The three Chartist leaders, John Frost, Zephaniah Williams, William Jones, and others were imprisoned in the gaol after conviction at Shire Hall, Monmouth for treason on 16 January 1840. Their sentence of hanging, drawing and quartering was eventually commuted, by the Prime Minister Lord Melbourne, to transportation to Tasmania.

At that time hangings were carried out on the flat roof of the gatehouse. Two Irishmen, Maurice Murphy and Patrick Sullivan, were sentenced for the joint murder of Jane Lewis and were publicly executed, on 23 September 1850, on the roof. Their execution was watched from the grassy slopes of what is now Haberdashers' Monmouth School for Girls, by a crowd of about 3,000, of whom "about four-fifths were estimated to be of the softer sex". Executions were carried out in public there until nine years later (23 September 1859), when Matthew Francis was hanged for the murder of his wife. The illustration shows that the Gatehouse originally had castellated parapets and cross loops on the south elevation, so the current pitched roof and windows of the private house probably date from after its closure in 1869. The huge recessed archway remains, however, though with a domestic front door built into it.
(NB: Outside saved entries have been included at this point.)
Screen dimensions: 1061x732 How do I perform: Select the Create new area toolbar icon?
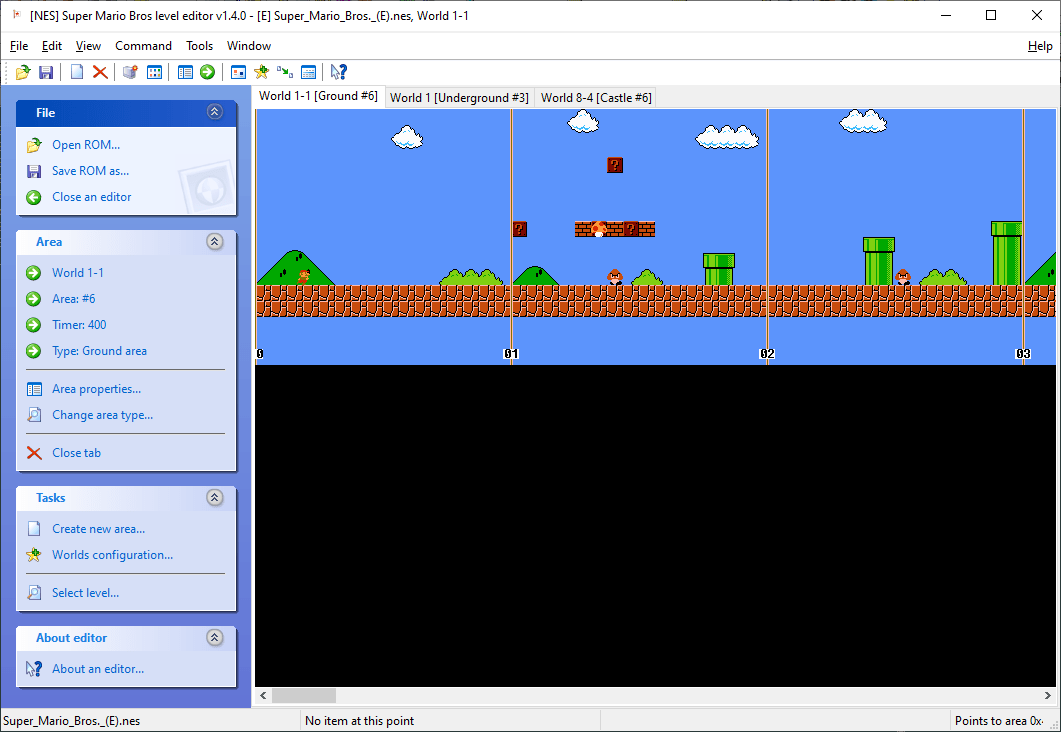click(76, 72)
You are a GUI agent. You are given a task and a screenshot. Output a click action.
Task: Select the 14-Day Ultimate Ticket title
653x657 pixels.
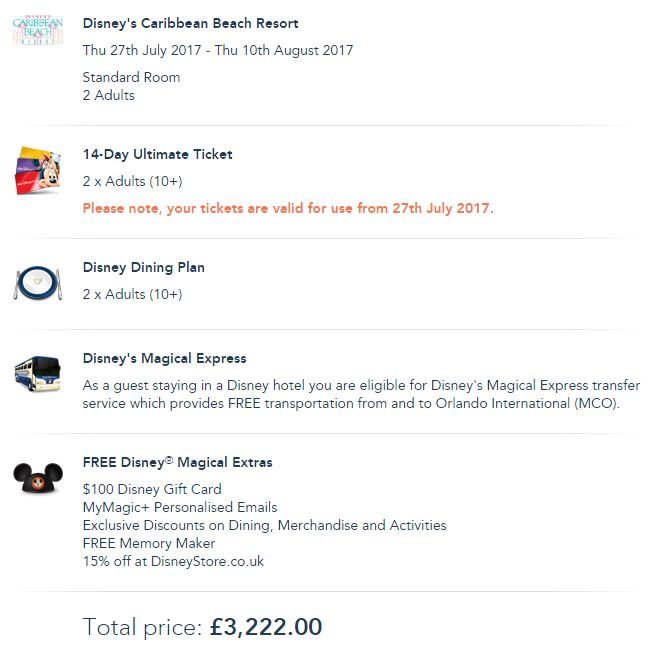coord(157,154)
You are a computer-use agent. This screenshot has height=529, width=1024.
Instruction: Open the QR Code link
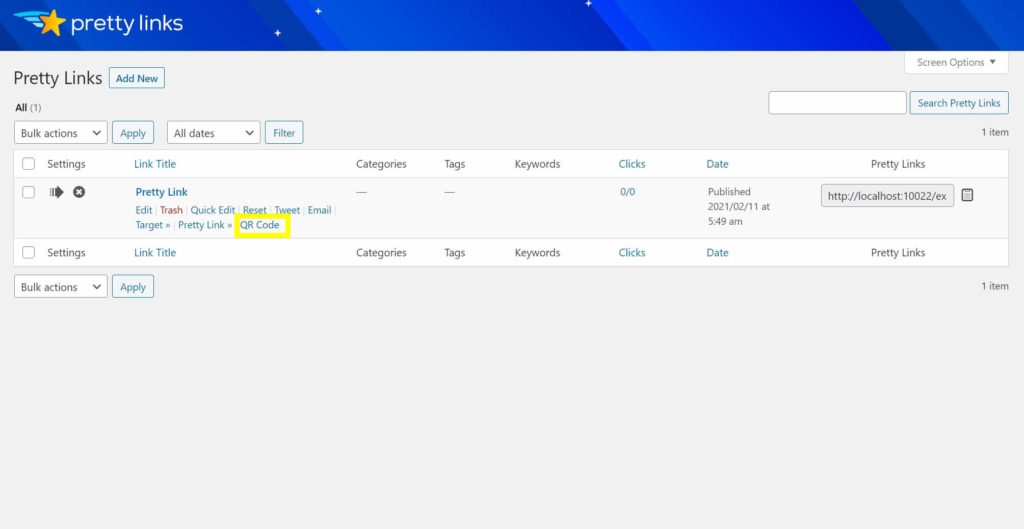click(260, 225)
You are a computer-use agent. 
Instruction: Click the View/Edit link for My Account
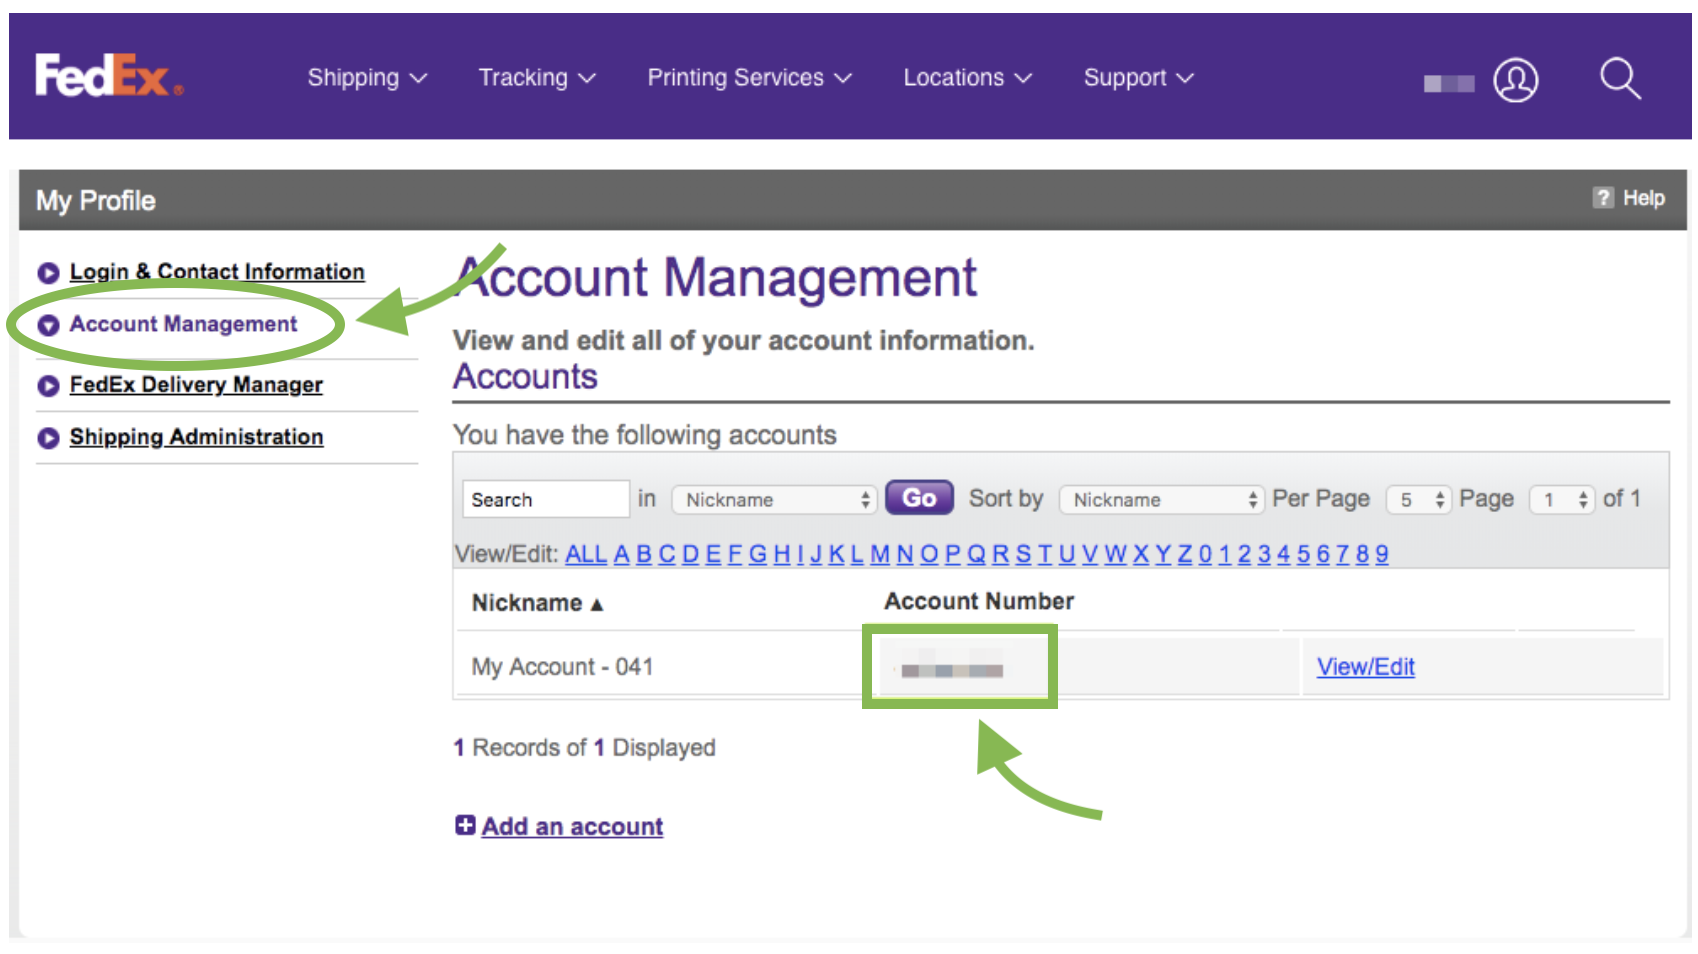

When the gaol was closed in 1869, the prisoners were transferred to the New Gaol in Usk. The main buildings were demolished in 1884 and the stone was sold for building at Rock Crescent, now Monkswell Road, in Monmouth (just across from the Old Gaol), and at Sharpness Docks. The Cottage Hospital was built on part of the site between the years 1902 and 1903. Today nothing remains of the gaol but the square Old Red Sandstone gatehouse, which has been adapted into two private dwellings. The gatehouse became a Grade II listed building on 15 August 1974. It is one of 24 buildings on the Monmouth Heritage Trail.